Randi datang dengan penuh nada khawatir dan ketakutan. Terlihat dari dirinya yang tampak kebingungan dan keringat mengucur deras.

“Apaan sih Rand kok lo kayak gelisah gitu?” tanya Muchib, wakil boss di geng itu.

“Gatau. Napa sih lo? Mana Ariel?”

“Itu dia masalahnya,” jawab Randi dengan nafas terengah-engah. “Gue kira Ariel udah disini. Gue takut aja dia dibawa ke kantor polisi.”

“Emang tadi kenapa? Lu kenapa bonyok gitu?”

Randi lalu menceritakan bahwa Ariel tadi dikeroyok oleh tiga oleh perampok Ferpis, sedangkan dirinya sedang by one dengan anggota Ferpis yang lain.

Setelah Randi berhasil menang, dia kembali ke tempat dia menghadang Ferpis. Namun Ariel dan mobil hatchback itu sudah tidak berada di lokasi itu, bahkan sepeda motor Randi sudah berpindah posisi di depan salah satu rumah warga.

Cowok ini kalau dilihat memang seperti cowok brengsek, tapi bagaimanapun dia yang sudah selamatkan aku dari terkaman perampok itu dan mengorbankan dirinya untukku.

Lamunan Lyora terhenti ketika handphone Ariel berbunyi. Ariel menghela nafas sejenak saat melihat telepon itu dari Revan, kakaknya.

“Hei,” panggil Lyora pelan. “Kok gak diangkat?”

“Gak penting.”

Ariel mengubah hadapnya ke arah samping setelah meneguk sebuah minum yang sempat dibelikan Lyora tadi.

“Gue mau tanya sama lo.”

Sapaan mereka kini sudah berganti menjadi logat Jakarta.

“Tentang apa?”

“Gimana perasaan lo kalau lo punya pasangan, udah persiapan nikah. Eh tau-tau lo ditikung sama kakak sendiri?”

“Jadi Revan itu kakak lo?

Ariel menoleh cepat. “Kok lo tau?”

“Ya gue cuma menghubungkan aja sih antara telepon itu sama pertanyaan lo.”

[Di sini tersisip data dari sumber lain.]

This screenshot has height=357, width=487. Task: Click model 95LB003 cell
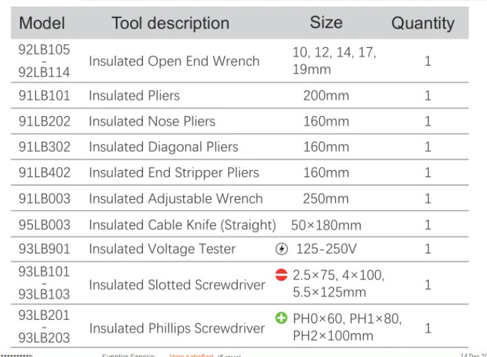pyautogui.click(x=45, y=225)
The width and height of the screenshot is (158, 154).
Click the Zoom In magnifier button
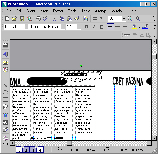click(137, 19)

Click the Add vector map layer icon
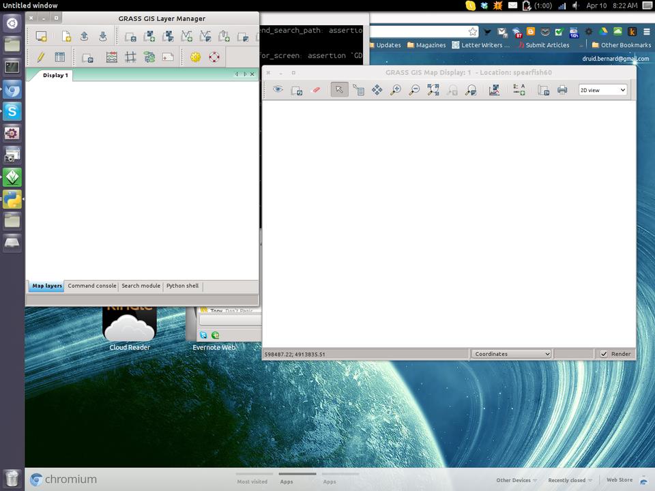[x=186, y=37]
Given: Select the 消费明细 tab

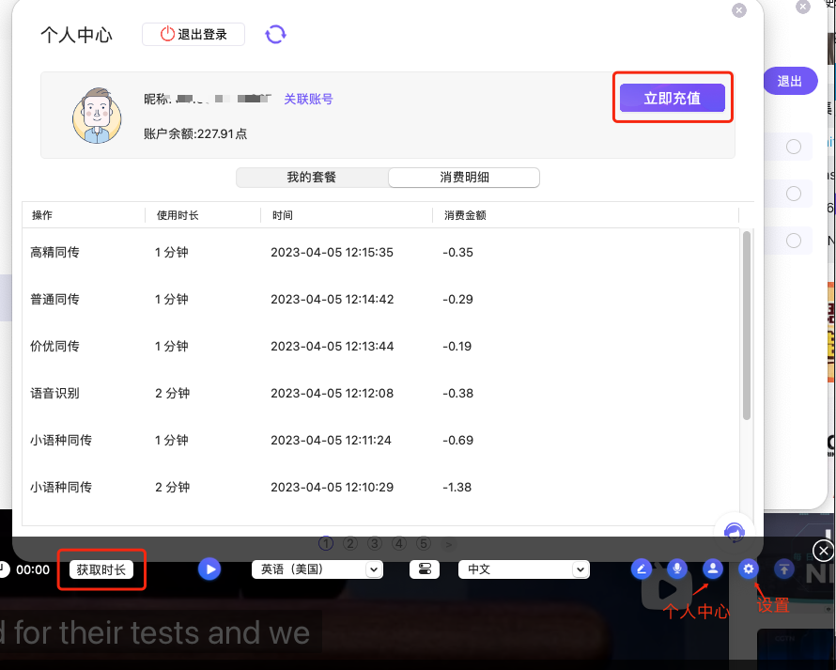Looking at the screenshot, I should 464,178.
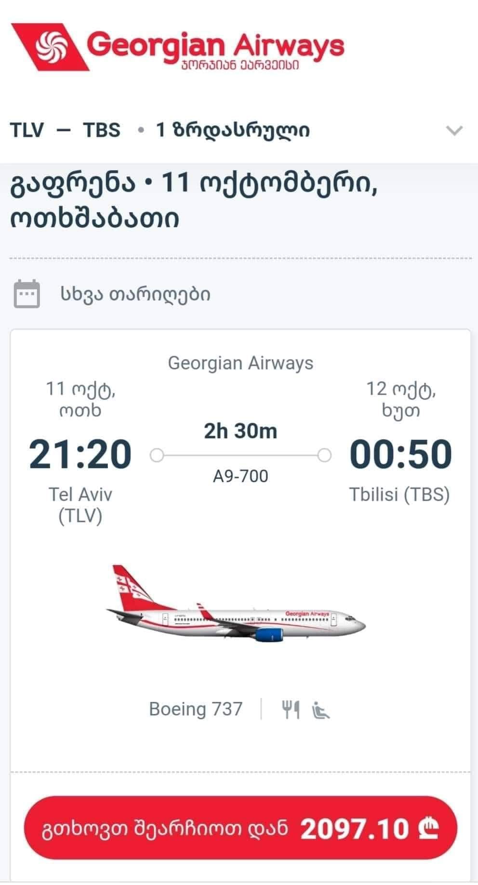This screenshot has width=478, height=885.
Task: Click the meal service fork-and-knife icon
Action: 291,710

Mata Lyora memandang Ariel yang sedikit merebahkan badannya sedikit duduk dan sedikit tidur di kursi berlapis jok warna hitam dan merah. Kelopak mata Ariel sudah tertutup, sementara nafasnya menghela panjang.

“Gue mau bantu lo.”

Tidak ada balasan dari Ariel, kecuali suara nafasnya yang panjang.

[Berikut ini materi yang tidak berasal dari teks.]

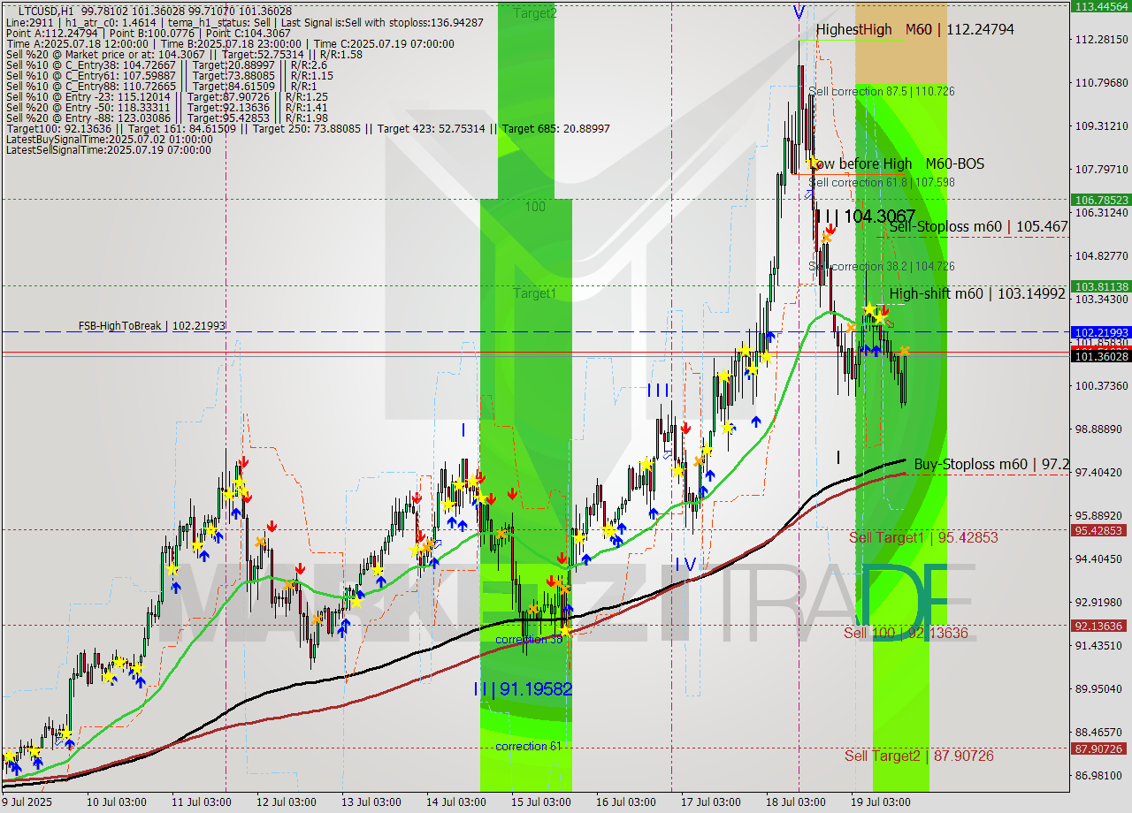
Task: Click the orange X marker near the III marker
Action: pos(697,461)

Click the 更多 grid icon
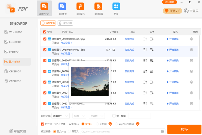116,7
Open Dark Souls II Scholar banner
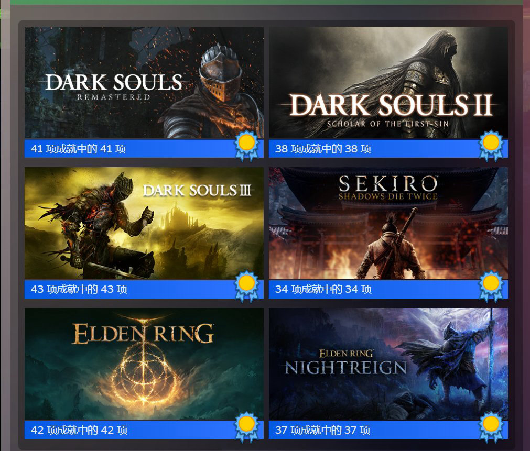 388,83
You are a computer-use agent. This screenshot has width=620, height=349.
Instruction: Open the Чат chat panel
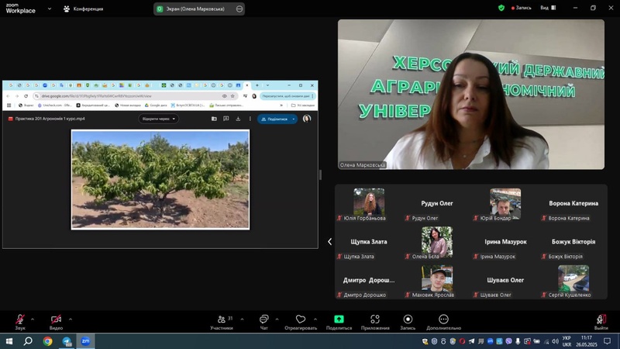click(x=264, y=320)
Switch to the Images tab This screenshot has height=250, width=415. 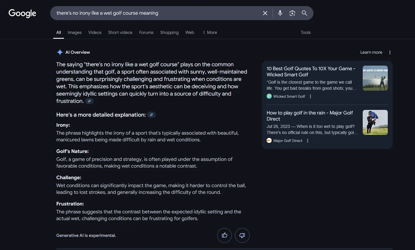point(75,32)
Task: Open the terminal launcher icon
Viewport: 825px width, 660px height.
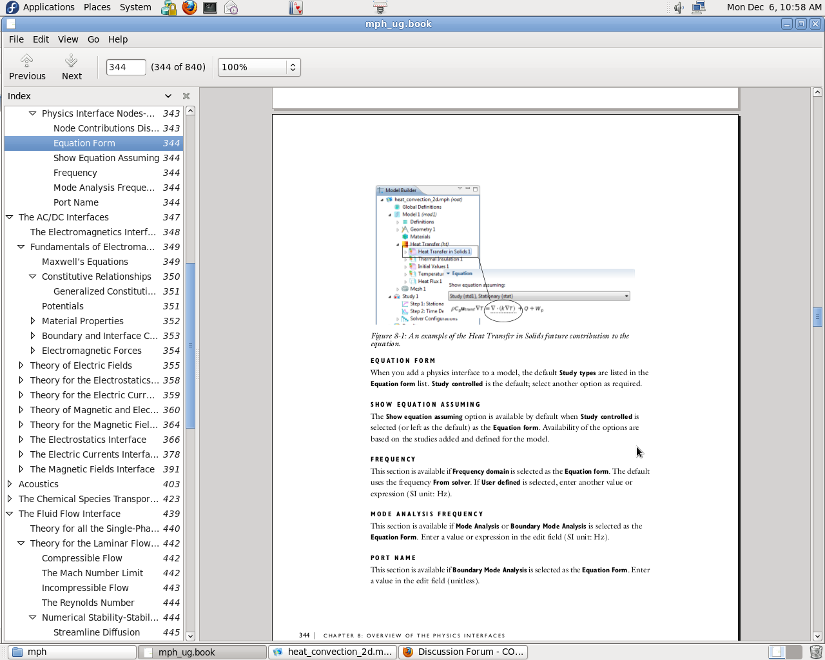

“Kalau lo ada masalah, lo bisa cerita sama gue. Sapa tau gue bisa beri solusi buat lo.”

Ariel secara perlahan kembali membuka kelopak matanya dan menghadap kembali ke wajah Lyora.

“Kamu yakin mau bantu orang kayak aku?

Lyora tersenyum kecil.

Tangan kanan Lyora mengambil sebuah tas cokelat yang biasa dipakainya. Tangannya mengarah pada sebuah kotak kecil yang berisi tumpukan kertas tebal tapi berukuran kecil berisi kartu nama dan biodata L yora.

Lyora Anastasia Gunawan.

“Nama yang cantik.” Ariel membuka handphone nya dan mengetikkan nomor Lyora.

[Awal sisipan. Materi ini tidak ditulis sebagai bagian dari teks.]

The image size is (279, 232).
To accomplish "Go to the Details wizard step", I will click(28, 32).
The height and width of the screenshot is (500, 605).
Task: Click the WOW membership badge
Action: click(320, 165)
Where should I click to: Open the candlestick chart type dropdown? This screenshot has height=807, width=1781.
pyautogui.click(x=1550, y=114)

“Ntar kalau ada apa-apa, kamu bisa hubungi aku. Nanti akan aku sediakan waktu khusu buat kamu.”

“Siap Ibu Dekan. Tapi nanti saya jangan dimarahi ya…” Ariel menggoda Lyora dengan senyum manisnya.

Dengan tertawa dan nada meledek, Lyora menjawab, “Kalau dinasehati tapi gak nurut ya aku marahin. Kalau bisa aku kurangi nilainya. Kalau perlu lagi aku 0 kan nilainya biar ulang di semester depan.”

“Busseett bu galak amat.”

“Bodoamat.”

Setelah itu mereka tertawa lepas dan sesekali Lyora memukul-mukul pundak Ariel.